In the wake of all the wailing and gnashing of teeth that took place when the Ravens left town, everyone seems to have forgotten that Carroll County has the ability – if it has the will – to replace the sports economic engine with something not only more permanent but potentially more prestigious and inclusive: a festival of the arts.

All of the assets save two are already in place. Westminster has rich cultural assets: an Arts Council and Center, a Fall Fest, a wine festival, an annual Common Ground on the Hill music series and a number of other musical events, including orchestral, choral and bell-ringing concerts.

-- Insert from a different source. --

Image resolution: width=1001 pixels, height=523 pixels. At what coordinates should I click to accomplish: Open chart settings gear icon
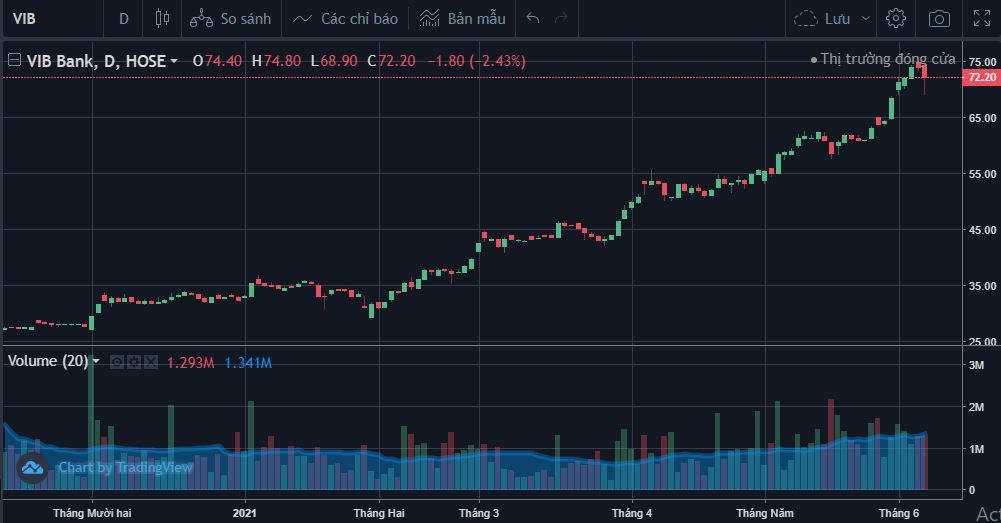(x=896, y=18)
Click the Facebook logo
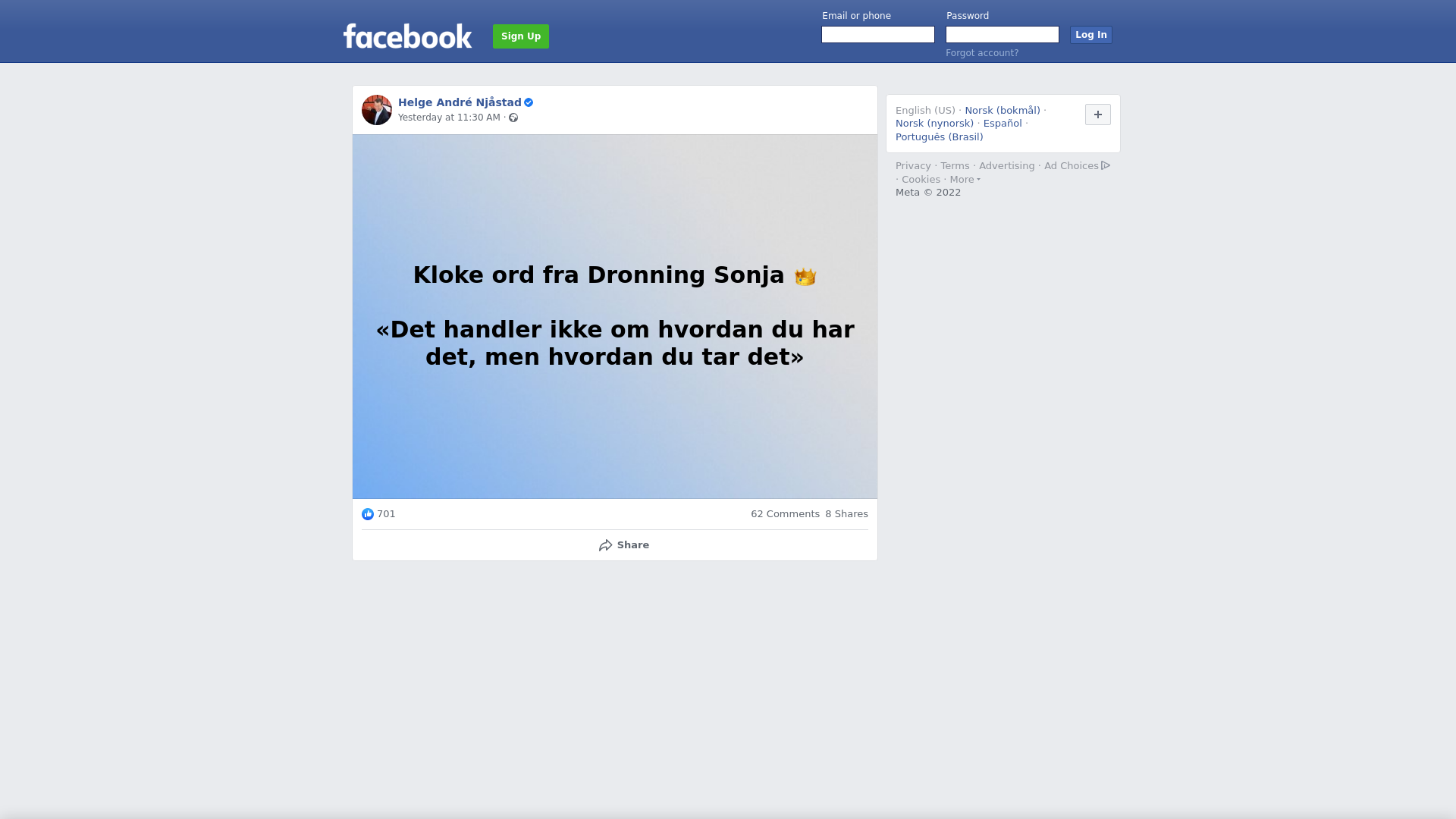This screenshot has width=1456, height=819. point(407,36)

In addition, the county is host to a microbrewery festival and various firehouse-sponsored carnivals, as well as being home to numerous professional musicians, artists and craftsmen.

And then there are two vibrant institutions of culture and higher education: McDaniel College and Carroll Community College, plus the Ag Center and the Farm Museum – four anchors for the county’s intellectual, creative and social well-being.

The only elements lacking are an organization that can bring all the arts together for a week or weekend, and the seed money to support such an effort.

Given those admittedly difficult-to-find components, Carroll County could stage what Baltimore already has: an Artscape-type festival that would attract not only money – in the form of local patronage – but statewide and perhaps national significance.

Maryland already has crab festivals, oyster roasts, a regatta and a world-class symphony orchestra, as well as live theaters, the Merriweather Post Pavilion in Columbia and a smattering of film festivals.

But all of those assets are scattered. It seems to me that we have a creative nucleus in Carroll County that can serve to draw them together as a nexus of a celebration of the arts.

And where the arts are celebrated, prosperity often follows.